Hello Im using 9800GT and 9500GT on Windows. Im just curious why mixing types when calling kernel actually crushes
the function. I mean if I call
kernel(int, int, float,…) like this
somehow on my computer the values calculated become useless eventhough they are deterministic. Can somebody help me with this?
Thank you.
I’m not sure I follow your question; you mean that whenever you call a kernel with more than 1 data type in the parameter list, it’ll crash? Are your parameters in device memory?
__global__ void doResample( int* a, cuComplex* d, float* e, int* f, float* g ){
/*
a = dev_frame b = dev_fft c = dev_resample
d = d_in e = k_resampledspacing
f = dev_b g = dev_resamp
*/
int xx = threadIdx.x;
//General stucture of kernel for parallel computing
//Do computing while xx and yy are smaller than XDIM and YDIM and boolean
//dev_resample and dev_fft are both true.
if(xx < XDIM)
{
for(int yy =0; yy<YDIM;yy++)
{
int i = int(g[yy*2]);
d[yy].x = f[a[0]*YDIM*XDIM+xx*YDIM+i]-g[yy*2+1]*(float)(f[a[0]*YDIM*XDIM+xx*YDIM+i+1]
-f[a[0]*YDIM*XDIM+xx*YDIM+i])/(float)e[0];
d[yy].y = 0;
}
}
}
When I change a, and f into float type it works perfect. Does anybody know what this happens? Also Im not sure why I have to cast
all variable that are float type in first place in order to make the code work right. Thank you
When you change a and f to float, do you also change the calling code? Since a and f are pointers, obviously the kernel and it’s caller need to agree what they point to.
Yes I do cast (int) in front of a whenever I call it. I also cast (float) in front of f which does not make sense to me but somehow makes the code work as it should be.
Casting a pointer to a different type will not change the type of the data it points to (i.e., the binary data remains unchanged), it will only change how the code interprets this binary data.
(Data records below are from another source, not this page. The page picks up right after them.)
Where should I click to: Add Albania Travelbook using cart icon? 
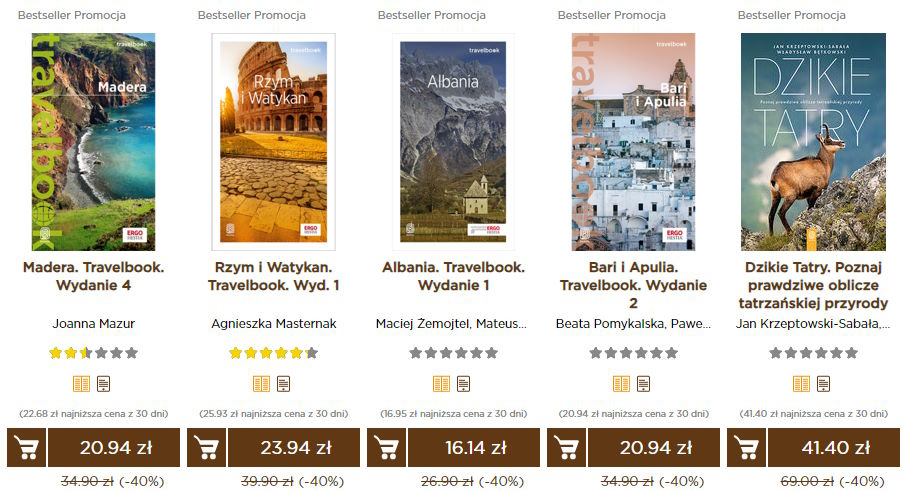point(386,447)
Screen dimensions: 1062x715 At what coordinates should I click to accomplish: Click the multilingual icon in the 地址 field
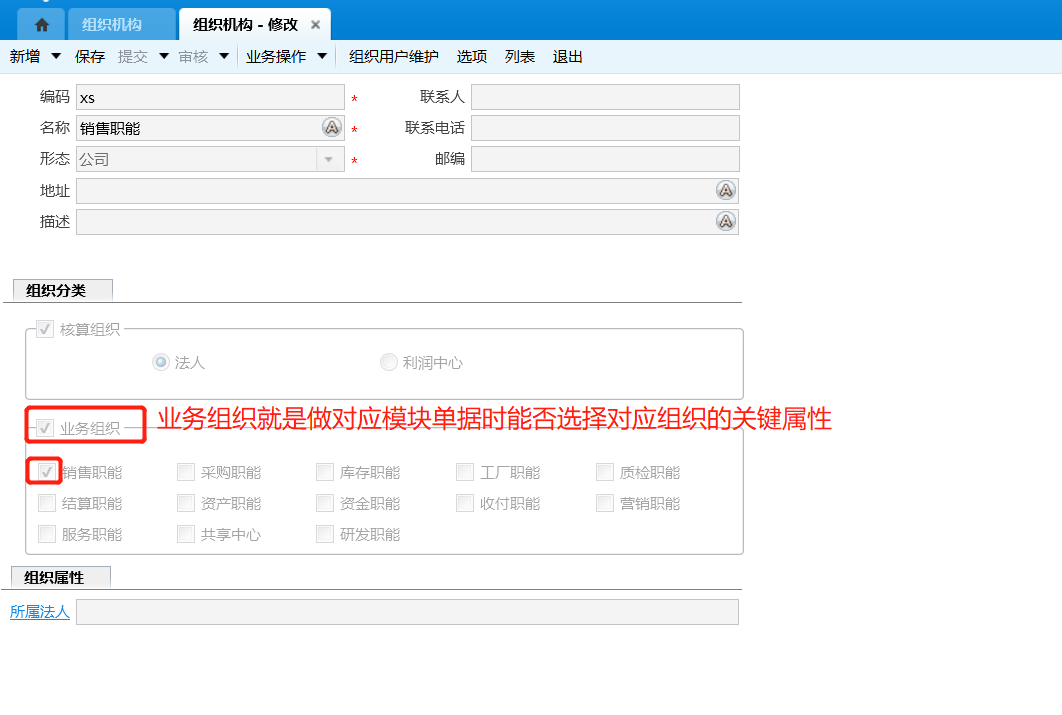[x=726, y=191]
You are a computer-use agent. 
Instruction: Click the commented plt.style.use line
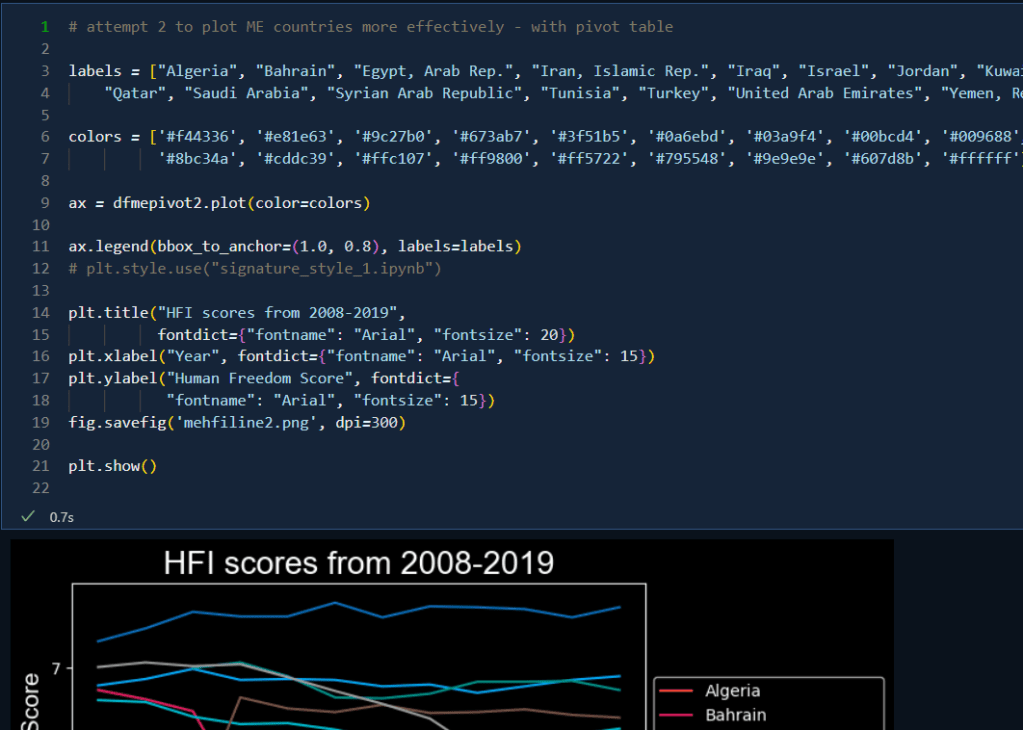click(254, 269)
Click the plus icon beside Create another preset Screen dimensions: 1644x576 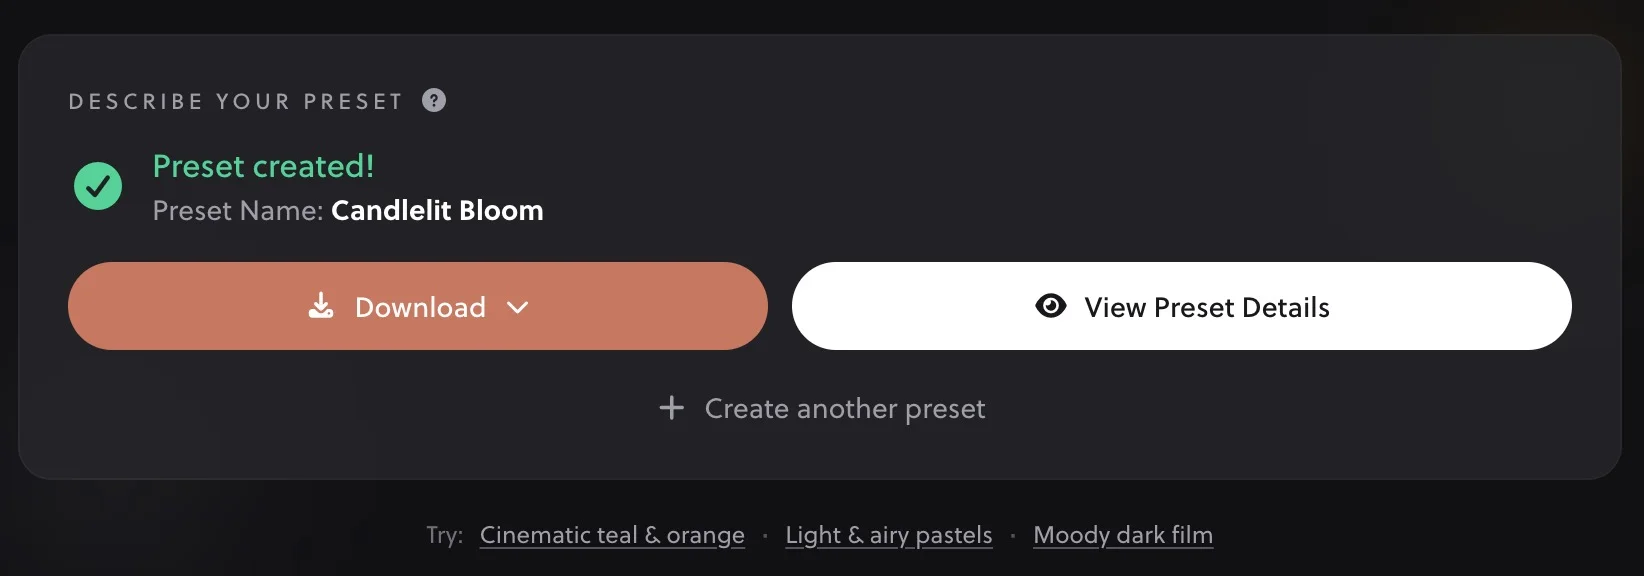(x=670, y=408)
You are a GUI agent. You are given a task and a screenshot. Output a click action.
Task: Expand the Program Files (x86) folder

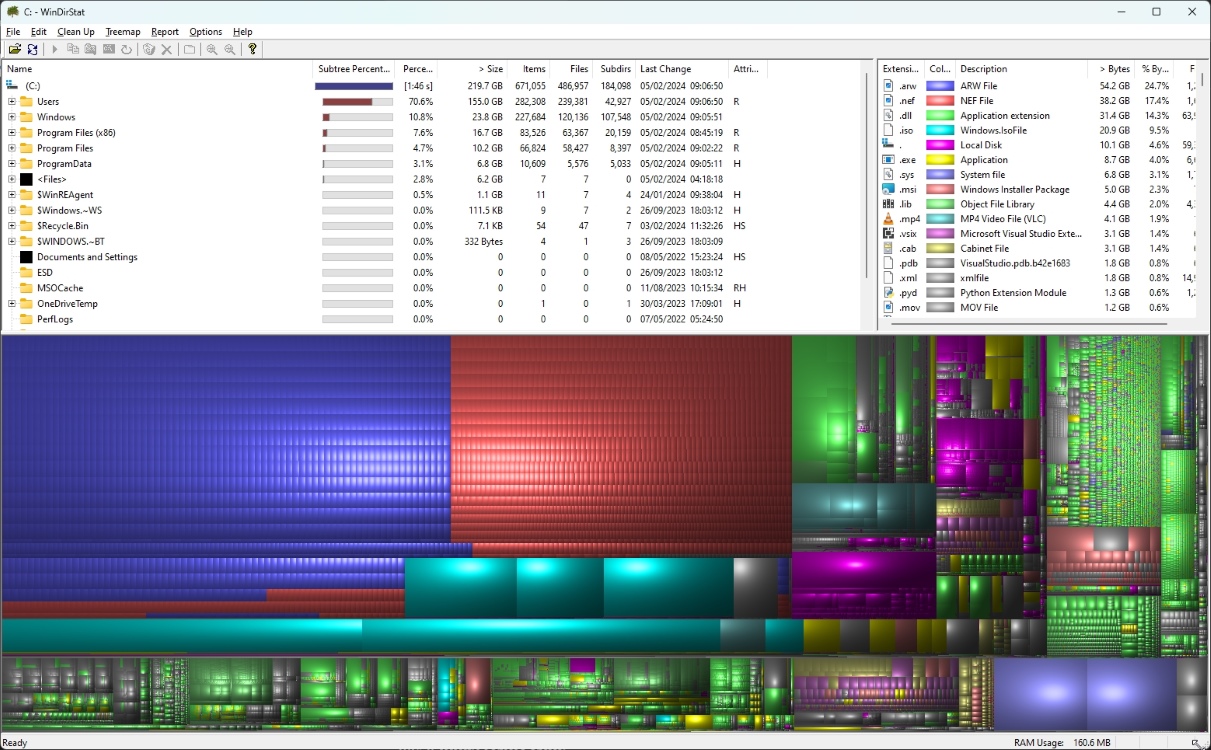click(x=12, y=133)
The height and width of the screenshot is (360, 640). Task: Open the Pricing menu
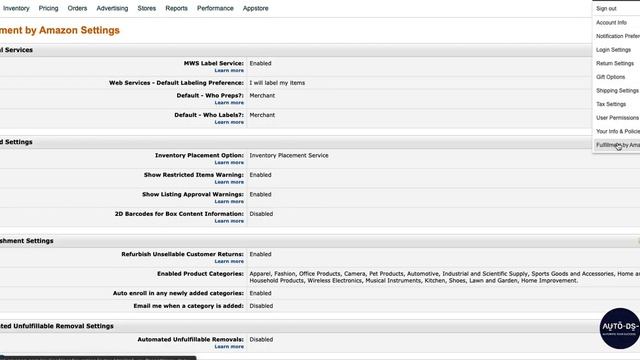click(x=49, y=8)
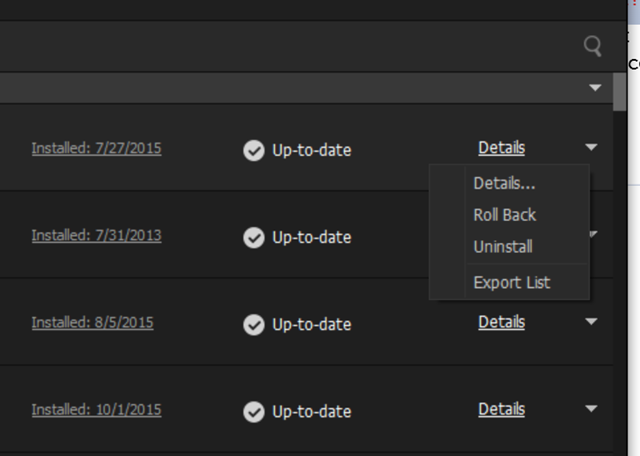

Thus casting a float* to an int* will not work.
irst-chance exception at 0x75999673 in Resampling2.exe: Microsoft C++ exception: [rethrow] at memory location 0x00000000…
The program ‘[2604] Resampling2.exe: Native’ has exited with code 0 (0x0).
and when I try to use Parallel Nsight it says
The thread ‘CUDA Default Context’ (0x0) has exited with code 0 (0x0).
The thread ‘’ (0xcb6970) has exited with code 0 (0x0).
The program ‘[3276] Resampling2.exe: CUDA’ has exited with code 0 (0x0).
The part I marked in bold was what my question was about. I strongly suspect that the types of your arguments do not match the types of your kernel, and you are just hiding this with an incompatible type cast.
You managed to again leave out the declarations of many of the relevant variables. However, from the parts you posted I can already see that you are mixing different pointer types: [font=“Courier New”]frame[/font] is of type integer, copied into [font=“Courier New”]dev_frame[/font] of unknown type but size [font=“Courier New”]sizeof(float)[/font] then used as a float kernel parameter, whose content is later cast back to integer. None of these casts is necessary. Copying an int into a float* is just wrong and cannot be undone by casting the resulting float back to int.
If you run the Device Query SDK program, what does it say your max thread dimensions are? (It’s probably 512 9800/9500). Instead of having 1000 threads just in the x-dimension, why not split it up to use both the x and y dimensions? Or have multiple blocks?